TEXT UNDER STUDY>
● ● ● ● ● ● ●

What Is A Language Delay And Disorder
A language disorder is any impairment in one’s ability to use or understand language. We can divide language skills into receptive abilities and expressive abilities. Receptive abilities are also known as comprehension skills which incorporate both listening and reading and expressive abilities can be thought of as production skills which incorporate speaking and writing. Language delays or disorders may occur in isolation or they may occur within the context of other conditions.
A language delay or disorder may involve disturbances in any one or any combination of the 5 main domains of language. These domains are:
- Phonology – The speech sound system of a language.
- Morphology – The study of word formations.
- Syntax – The system of rules used in constructing and understanding the form of sentences.
- Semantics – The system of rules for relating meaning to words, phrases, sentences, and texts.
- Pragmatics – The system of rules which govern the way language is used to communicate.
Classifying Language Delays And Disorders
Language disorders can be classified based on their origin. Many language disorders occur as part of another condition or disorder which affects other aspects of development and function. Other language disorders occur in isolation.
Developmental Language Delays And Disorders
Developmental language disorders and delays occur when a child has difficulties with the acquisition of the various aspects of language or speech. They often do not meet their developmental milestones for language at age-appropriate levels. From the early stages of language learning, these children have persistent problems and limited facility with the various aspects of language. The challenge with developmental language issues is making the determination of whether the problems represent delays in language or disorders of language.

● ● ● ● ● ● ●

DATA LISTING>

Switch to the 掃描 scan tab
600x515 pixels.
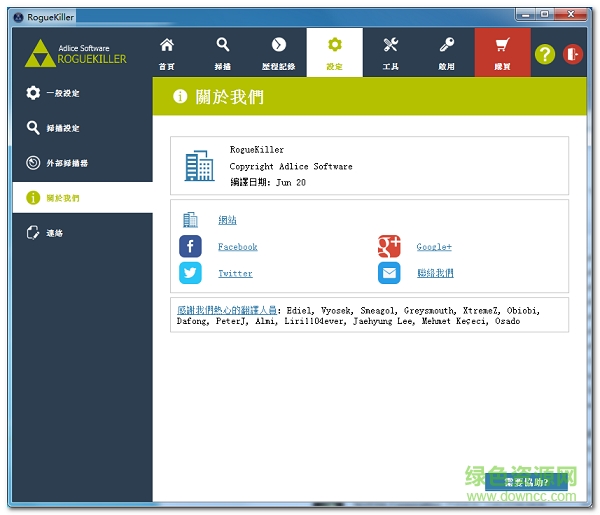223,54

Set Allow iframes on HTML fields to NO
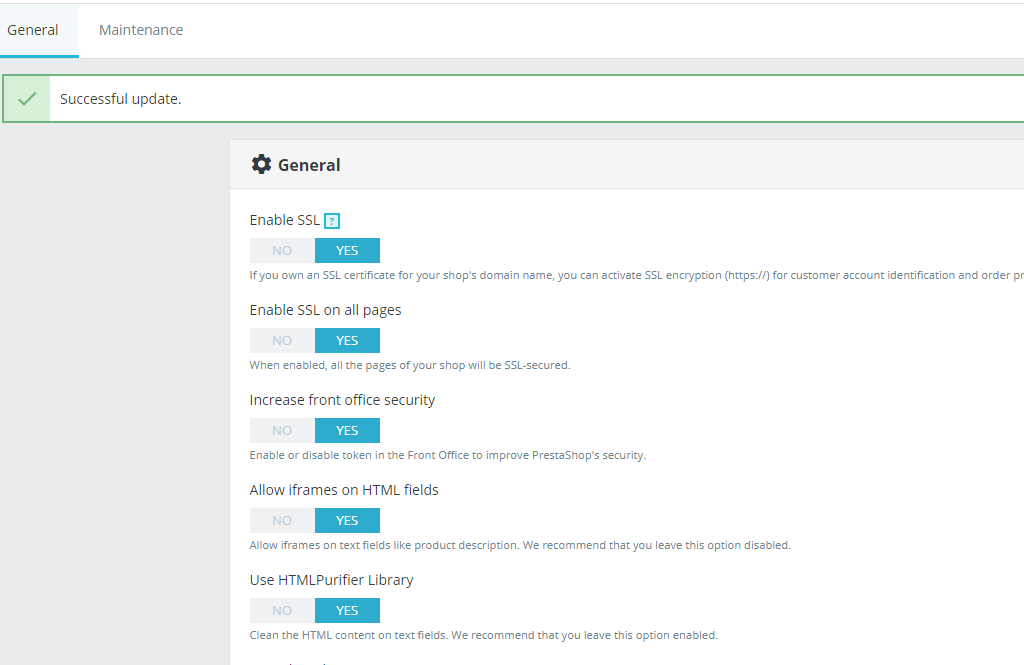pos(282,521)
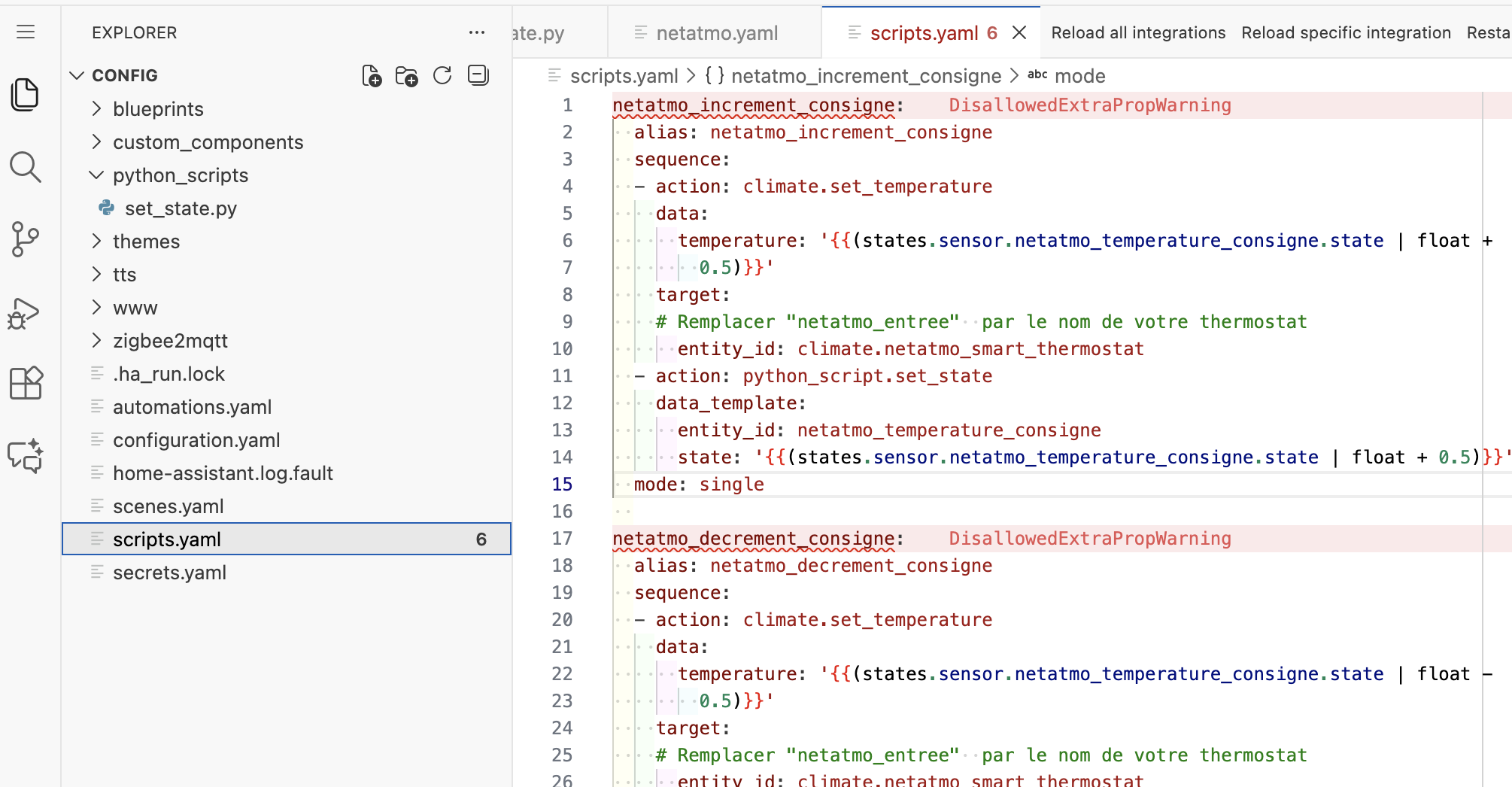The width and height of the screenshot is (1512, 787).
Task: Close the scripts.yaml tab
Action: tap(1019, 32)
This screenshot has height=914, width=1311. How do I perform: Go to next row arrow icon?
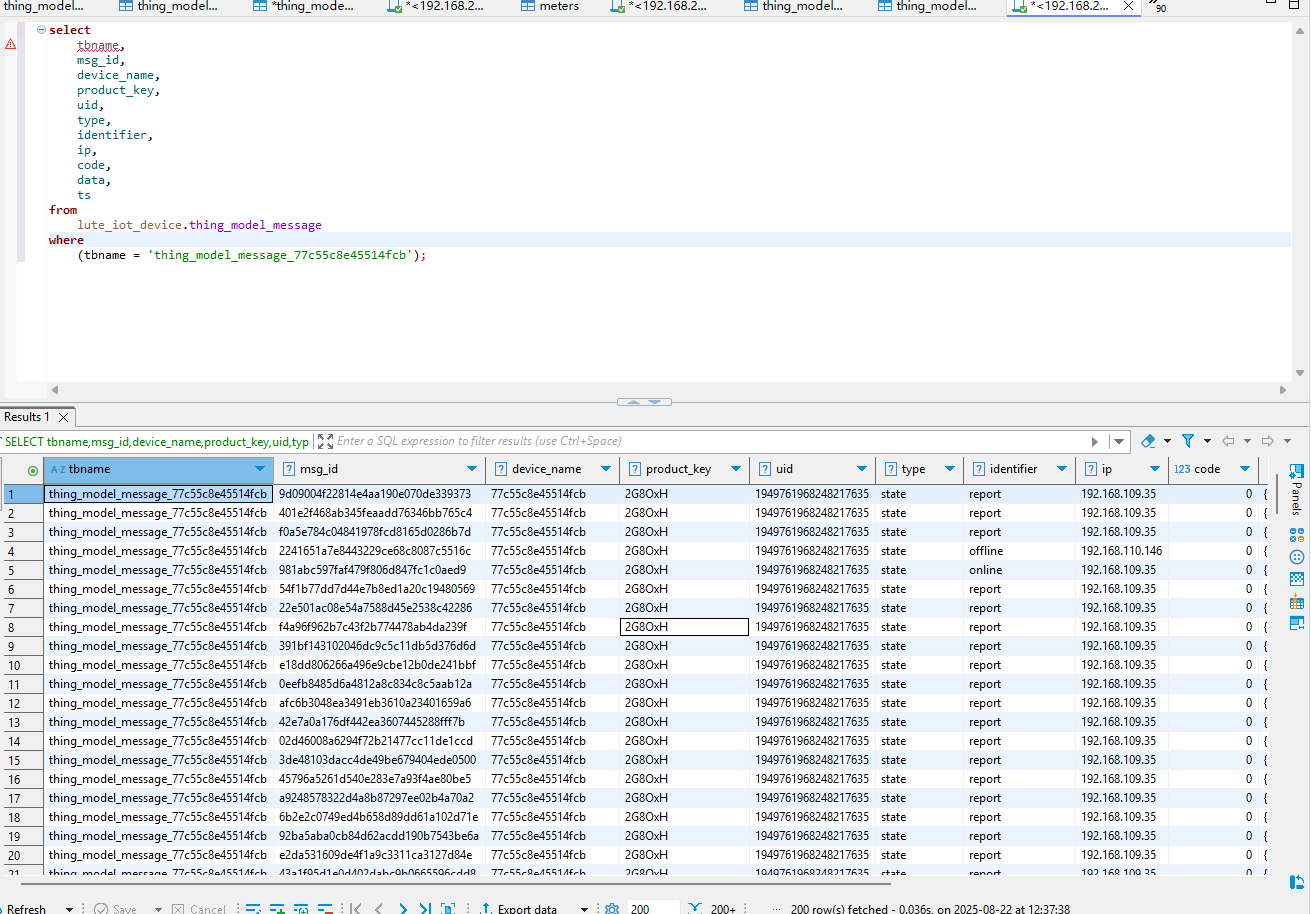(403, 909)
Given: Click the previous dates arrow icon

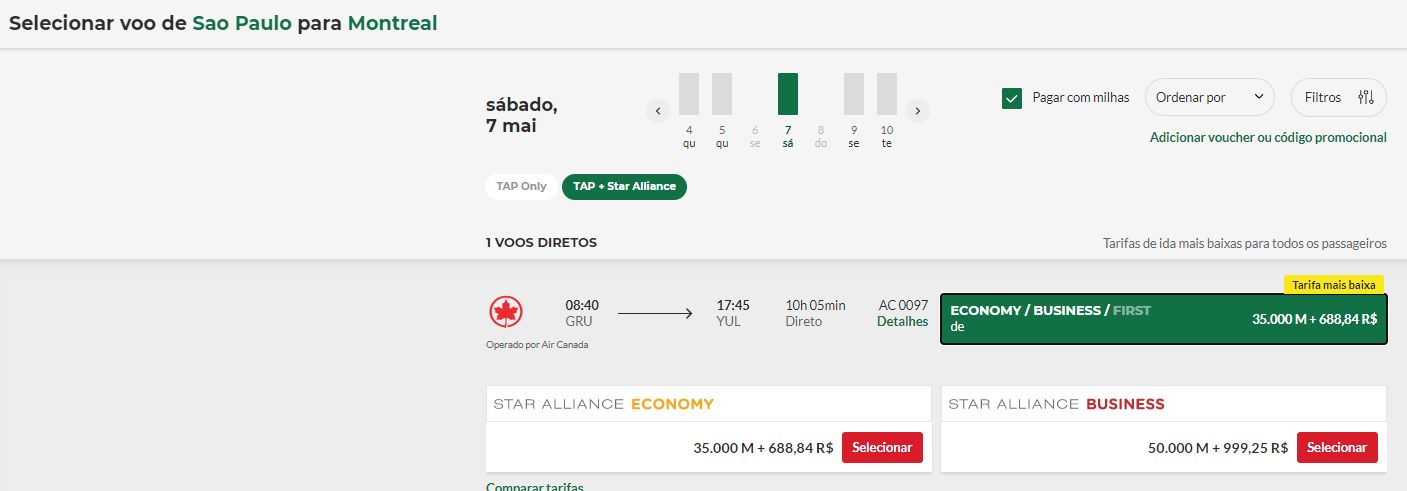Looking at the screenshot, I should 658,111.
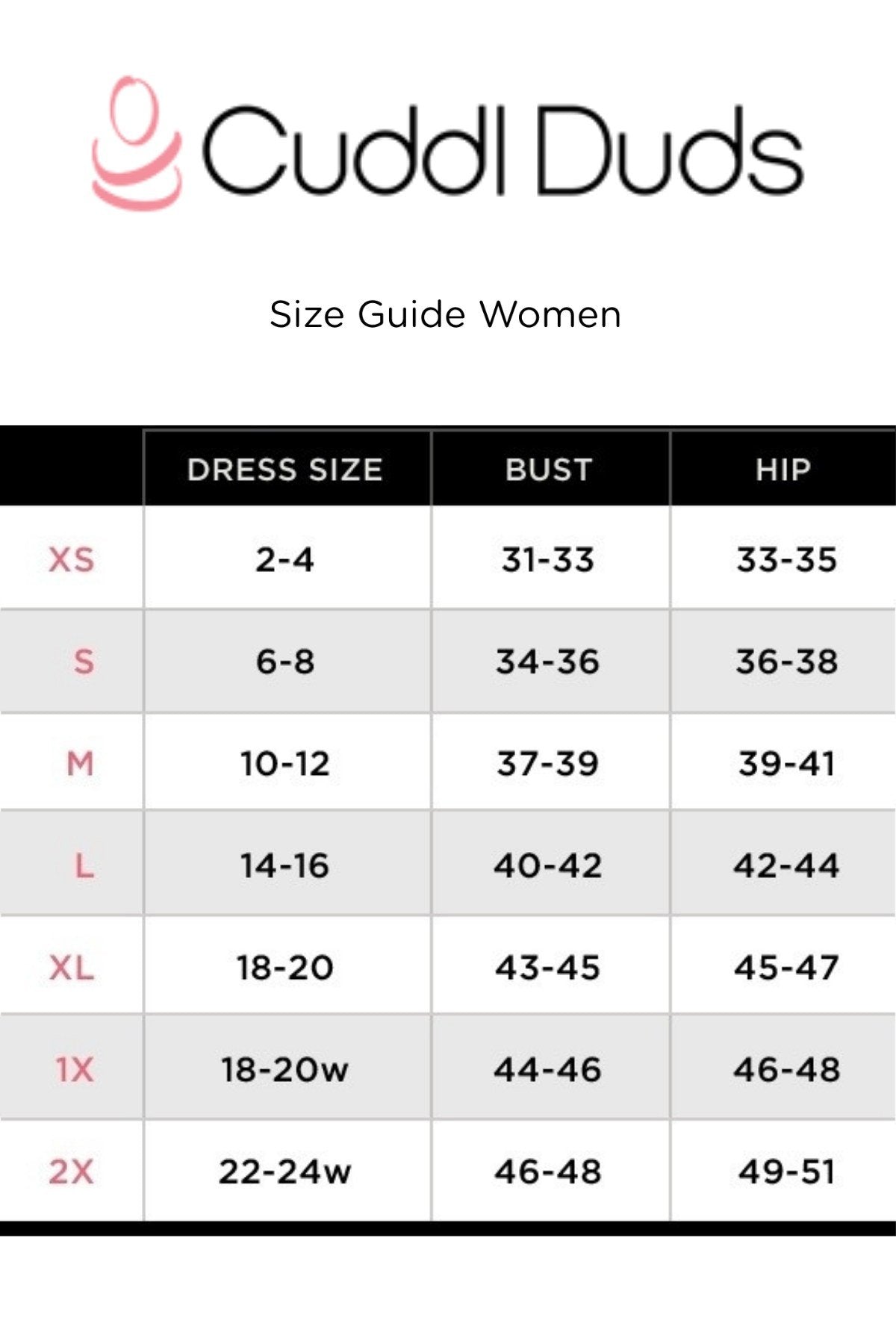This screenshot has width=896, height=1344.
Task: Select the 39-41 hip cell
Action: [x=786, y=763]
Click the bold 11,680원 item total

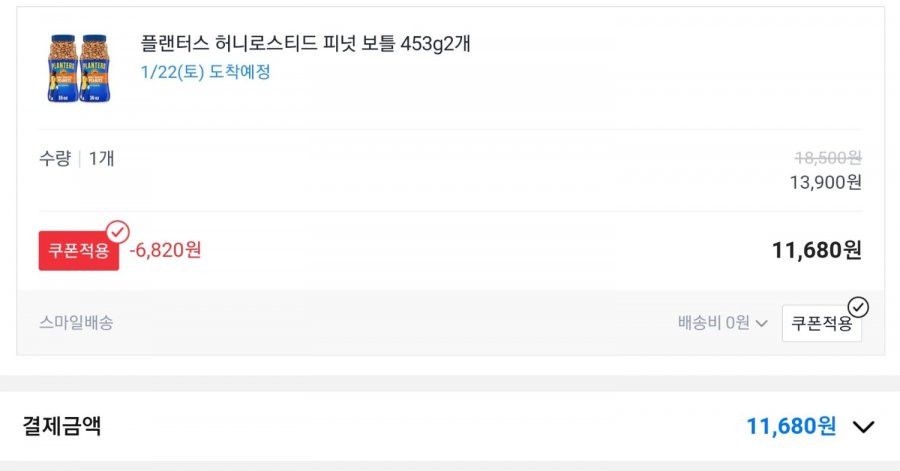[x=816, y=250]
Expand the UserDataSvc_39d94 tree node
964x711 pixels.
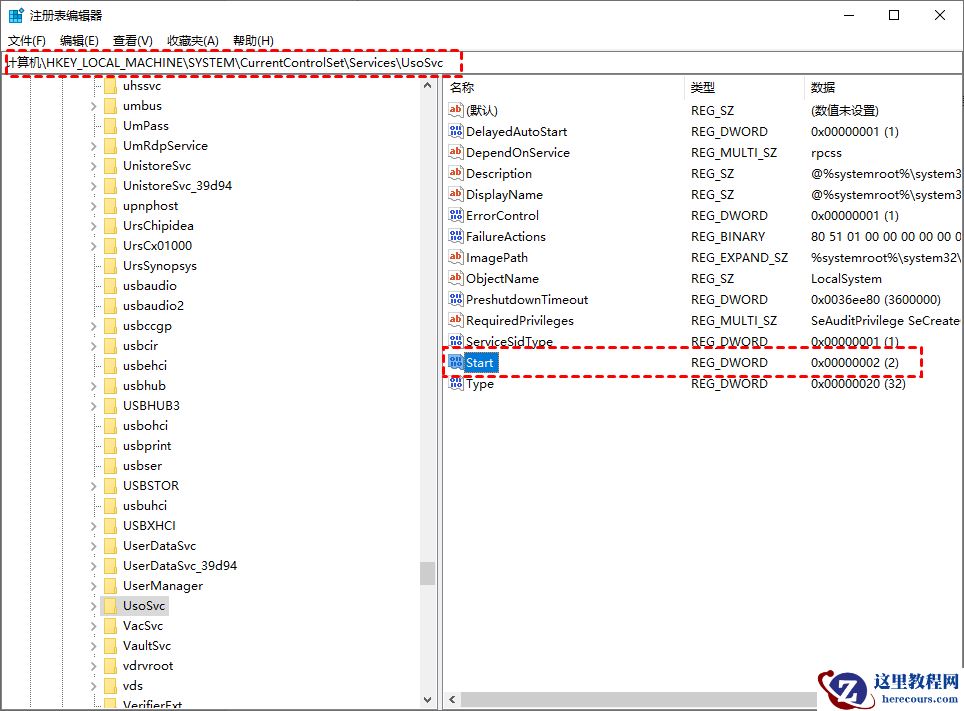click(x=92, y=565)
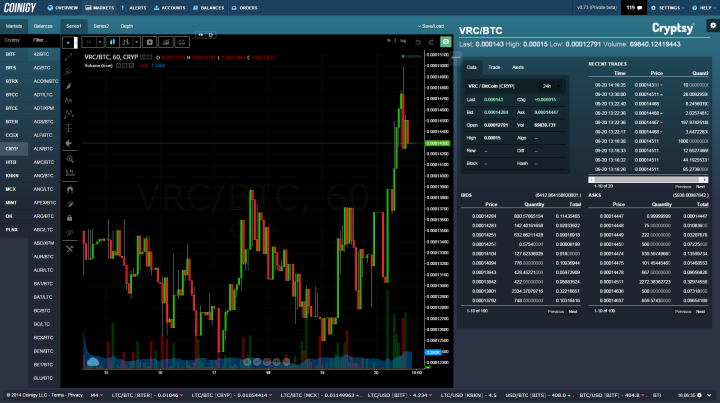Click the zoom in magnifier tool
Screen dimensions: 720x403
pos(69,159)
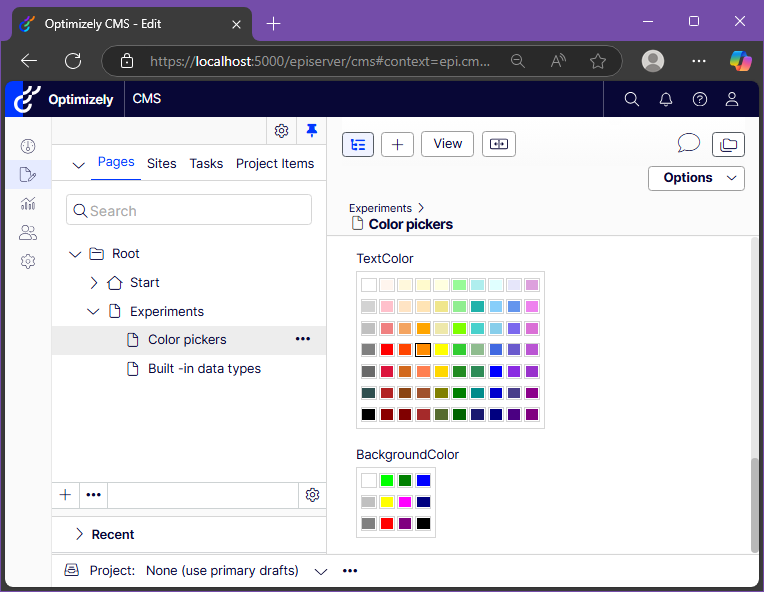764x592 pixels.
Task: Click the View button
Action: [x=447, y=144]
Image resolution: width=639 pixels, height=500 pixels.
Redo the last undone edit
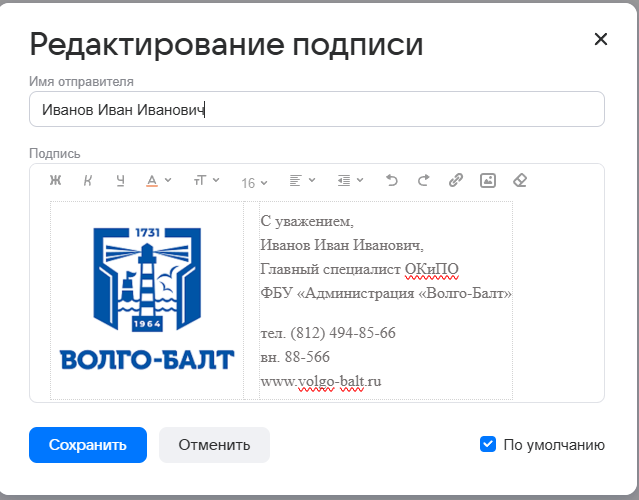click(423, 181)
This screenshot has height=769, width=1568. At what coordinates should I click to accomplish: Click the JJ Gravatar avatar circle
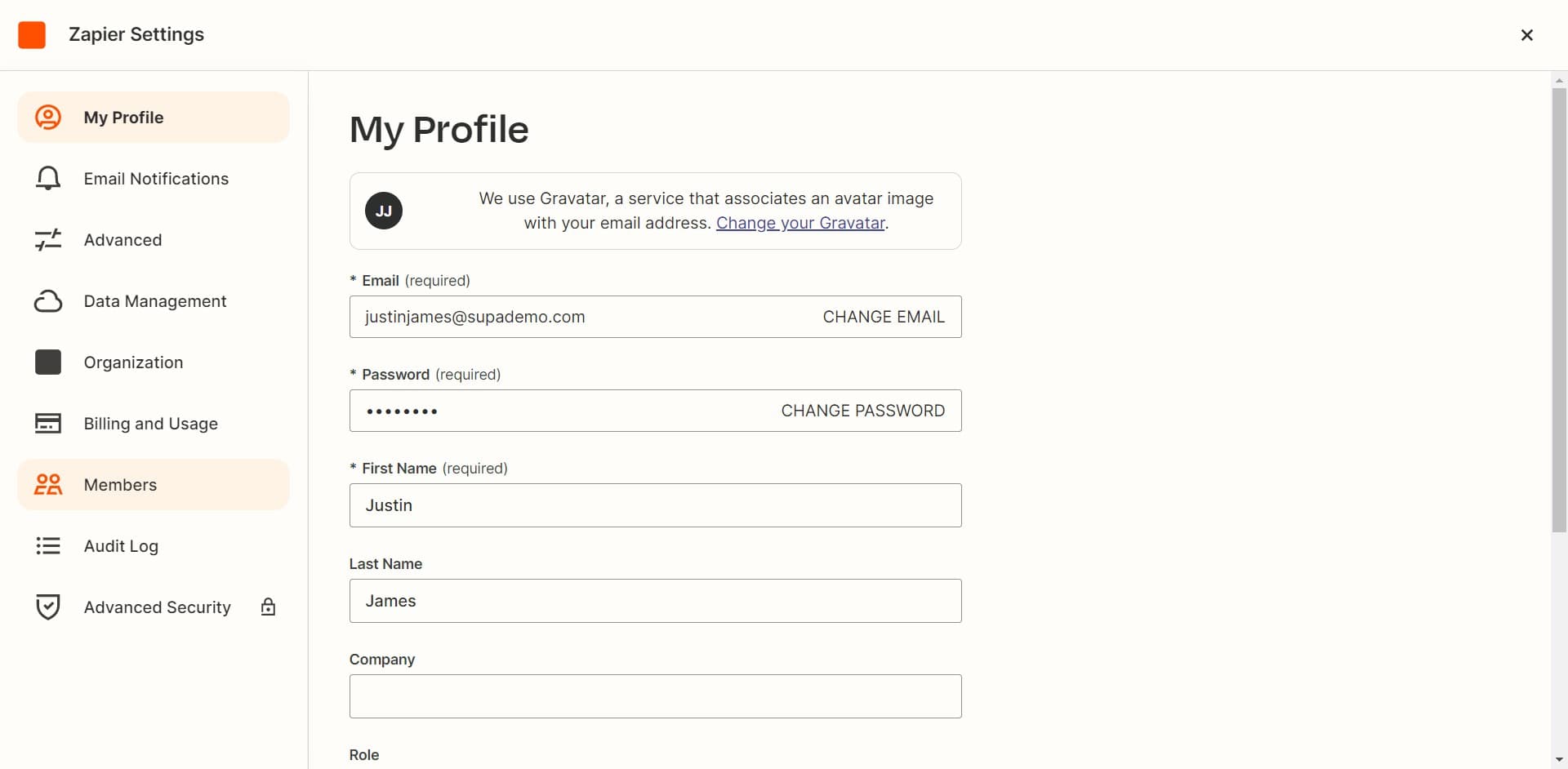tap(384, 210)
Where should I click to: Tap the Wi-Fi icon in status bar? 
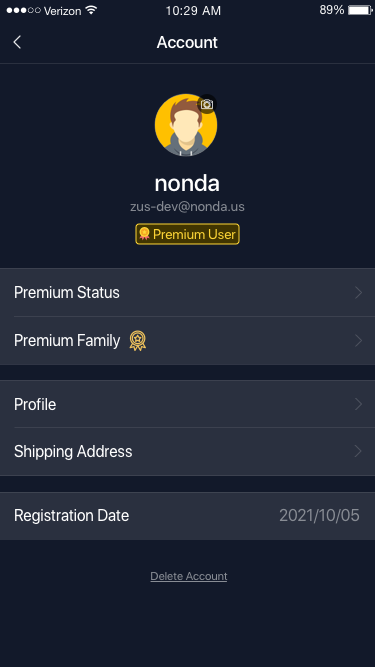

● ● ● ● ● ● ●

USING THE INFORMATION>
**1)** From the passage on language delays and disorders, extract the portion between "Classifying Language Delays" and "disorders of language.", inclusive.
**2)** Answer these questions using the passage on language delays and disorders:
(a) Which two skills do receptive abilities incorporate?
(b) Which language domain is defined as the speech sound system of a language?
(c) On what basis can language disorders be classified?
**3)** Proceed with the passage on language delays and disorders, picking up after its final sentence.

REPLIES>
**1)**
Classifying Language Delays And Disorders
Language disorders can be classified based on their origin. Many language disorders occur as part of another condition or disorder which affects other aspects of development and function. Other language disorders occur in isolation.
Developmental Language Delays And Disorders
Developmental language disorders and delays occur when a child has difficulties with the acquisition of the various aspects of language or speech. They often do not meet their developmental milestones for language at age-appropriate levels. From the early stages of language learning, these children have persistent problems and limited facility with the various aspects of language. The challenge with developmental language issues is making the determination of whether the problems represent delays in language or disorders of language.

**2)**
(a) Listening and reading.
(b) Phonology.
(c) Their origin.

**3)**
Acquired Language Disorders
Acquired language disorders are characterized by a clear and obvious reduction in language abilities from an individual’s previous level and are therefore viewed as a disturbance of a system that was already successfully developed. In most cases, the language system developed normally but as a result of some type of trauma to the brain or other condition or disease process, they have lost some degree of language function.
Types Of Language Disorders And Delays
Language delays and disorders can present as a component of another condition or disorder or they can present as there own delay and disorder. The following language impairments are the among the most commonly diagnosed in language impaired individuals.
Specific Language Impairment (SLI)
Individual’s with S.L.I. have either a receptive and/or expressive language impairment in the absence of other developmental delays or disorder. These children are usually late talkers and have limited vocabulary development before the age of 5. Language production is characterized by shorter, less elaborated, and grammatically simple sentences than same age peers. These individuals also have ineffective use of language in social contexts leading to difficulties with peer interactions.
Language Processing Disorders
“Language processing is defined as the ability to attach meaning to language conveyed through the auditory modality.”
Once the ears have perceived auditory information and processed it through the auditory processing channel, language processing takes over and allows us to attach increasingly complex meaning to that incoming auditory stimuli. Language processing is defined as the ability to attach meaning to language conveyed through the auditory modality. This skill allows us to perform complex decoding of information in order to attach increasing levels of meaning to that information. When an individual has difficulties with this aspect of language, a language processing deficit occurs.
A pure language processing deficit cannot be attributed to a significant language delay, cognitive delay or sensory deficits. These individual’s demonstrate normal intellectual functioning with age-appropriate developmental language skills in the areas of semantics, syntax, phonological, and pragmatic abilities. Although their language skills are age-appropriate, they process language-based information at a slower rate than average.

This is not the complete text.